Recently, a significant threat to DNS, the system that translates names you can remember (such as www.sbamug.com) to numbers the Internet can route (66.240.226.139) was discovered, that would allow malicious people to impersonate almost any website on the Internet. Software companies across the industry have quietly collaborated to simultaneously release fixes for all affected name servers. Many ISP’s have not as yet fixed this hole. The primary way most people will see this problem is because their ISP/DNS Server provider has the problem.
Although it can affect your computer if is it is not behind a firewall or a NAT. A patch has been released for windows but no word on whether the Mac has the problem or Not. — It probably does do the fact the flaw seems to be in all OS’s except OpenBSD.
Recommended Fix
Proceed to http://OpenDNS.com and install/use their Free DNS server. Instructions are available at the site. You do not have to use your ISP’s DNS. Furthermore, this free service has a number of great services that you might like.
Test For Problem
Method 1
Goto this link: DNS Test. It will automatically test your system.
Method 2
Enter the following into a Terminal window.
dig +short porttest.dns-oarc.net TXT
To test a specific DNS server, you can add @-ip as follows You should get back an answer that looks like this:
z.y.x.w.v.u.t.s.r.q.p.o.n.m.l.k.j.i.h.g.f.e.d.c.b.a.pt.dns-oarc.net. "208.67.219.11 is GOOD: 26 queries in 0.1 seconds from 26 ports with std dev 14296.56"
The above Good score came from a OpenDNS Server.
The following will test a Verizon DNS Server.
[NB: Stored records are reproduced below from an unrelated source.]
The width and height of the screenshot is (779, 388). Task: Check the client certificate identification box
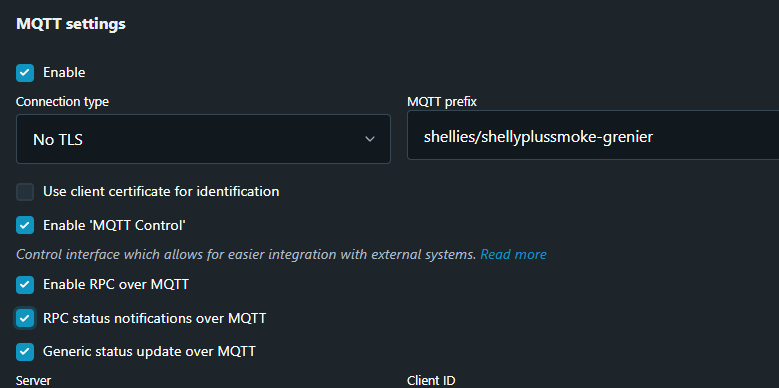[25, 192]
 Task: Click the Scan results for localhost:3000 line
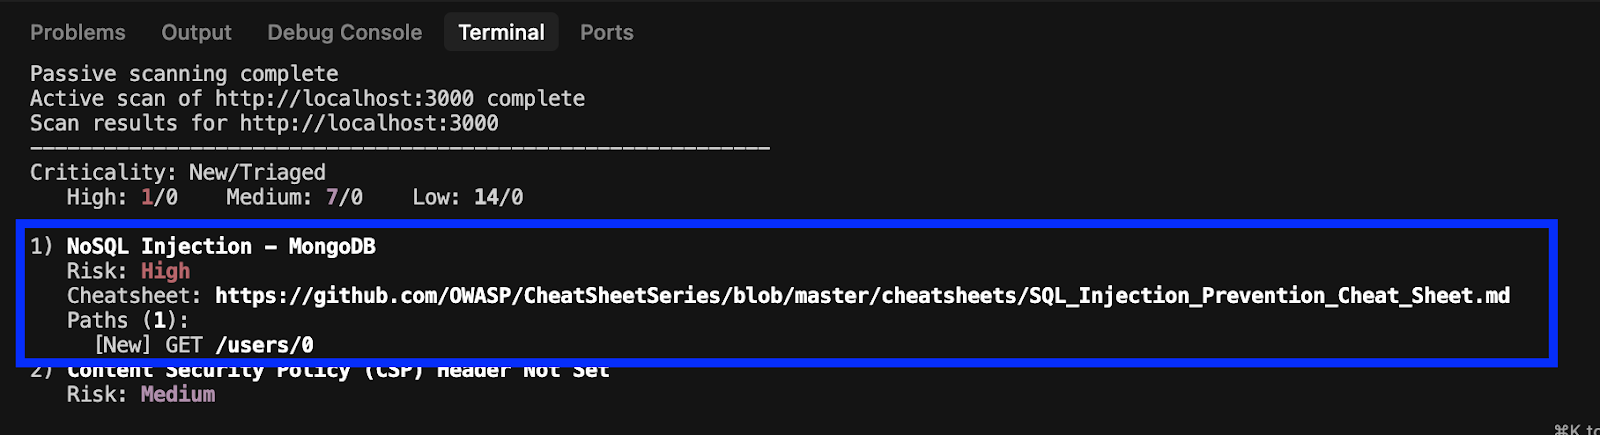pyautogui.click(x=264, y=123)
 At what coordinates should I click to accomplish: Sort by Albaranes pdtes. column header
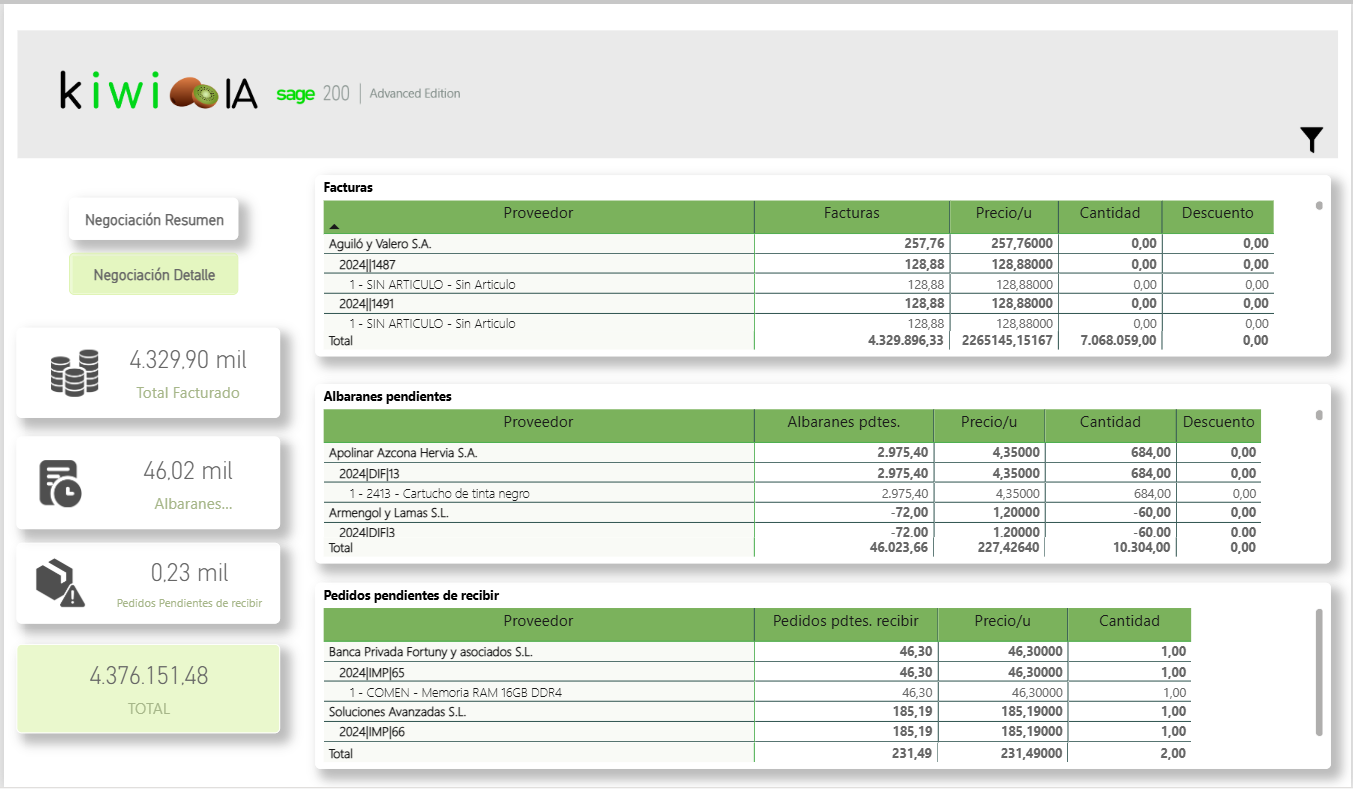tap(843, 422)
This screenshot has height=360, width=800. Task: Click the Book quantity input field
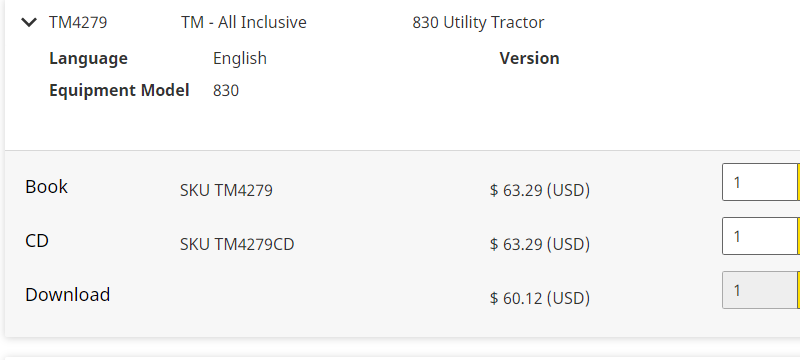tap(759, 182)
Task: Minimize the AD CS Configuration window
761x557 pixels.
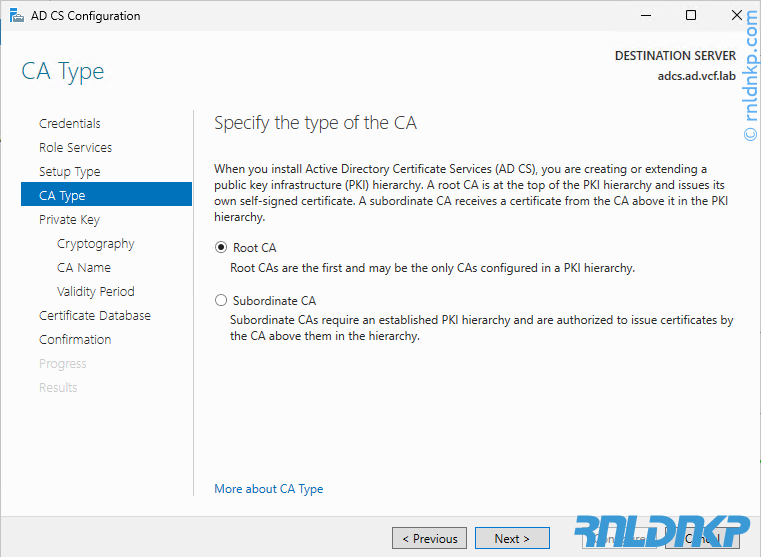Action: point(644,16)
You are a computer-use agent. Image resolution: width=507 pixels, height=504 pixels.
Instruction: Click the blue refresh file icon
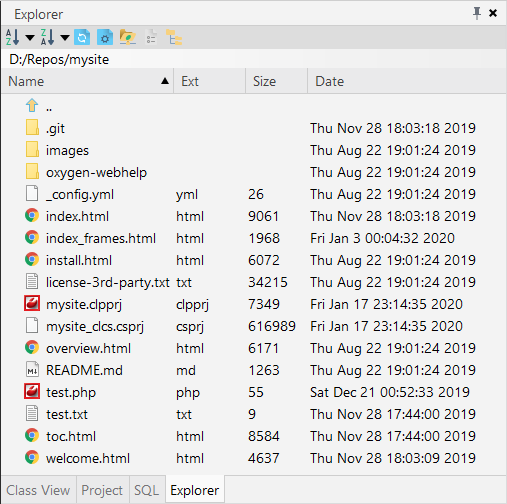[82, 37]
dig @4.2.2.2 +short porttest.dns-oarc.net TXT
z.y.x.w.v.u.t.s.r.q.p.o.n.m.l.k.j.i.h.g.f.e.d.c.b.a.pt.dns-oarc.net. "209.244.7.54 is FAIR: 26 queries in 0.4 seconds from 26 ports with std dev 3692.09"
Your resolver’s randomness will be rated either GOOD, FAIR, or POOR, based on the standard deviation of observed source ports. In order to receive a GOOD rating, the standard deviation must be at least 10,000. For FAIR it must be at least 3,000. Anything less is POOR. The best standard deviation you can expect to see from 26 queries is in the 18,000-20,000 range.
DNS records used in this test are given 60 second TTLs. To repeat the test you should wait at least 60 seconds.
Method 3
To find out if the DNS server you use is vulnerable. Proceed to the following website, http://doxpara.com/, and press Check DNS.
ARD Agent Security Hole
This new security hole can only hurt you with your help. You must execute the file.
Workaround available
Problem with 10.5 Leopard and 10.4 Tiger operating system. Security update released by Apple.Description Security Update 2008-005.
From MacWorld.com
Navigate to /System -> Library -> CoreServices -> RemoteManagement, and Control-click on ARDAgent. In the contextual menu that appears, select Compress ARDAgent (in 10.5; in 10.4, I believe it will say Create Archive of ARDAgent). This will create a zip file of ARDAgent on your Desktop (as you don’t have rights to modify the original folder).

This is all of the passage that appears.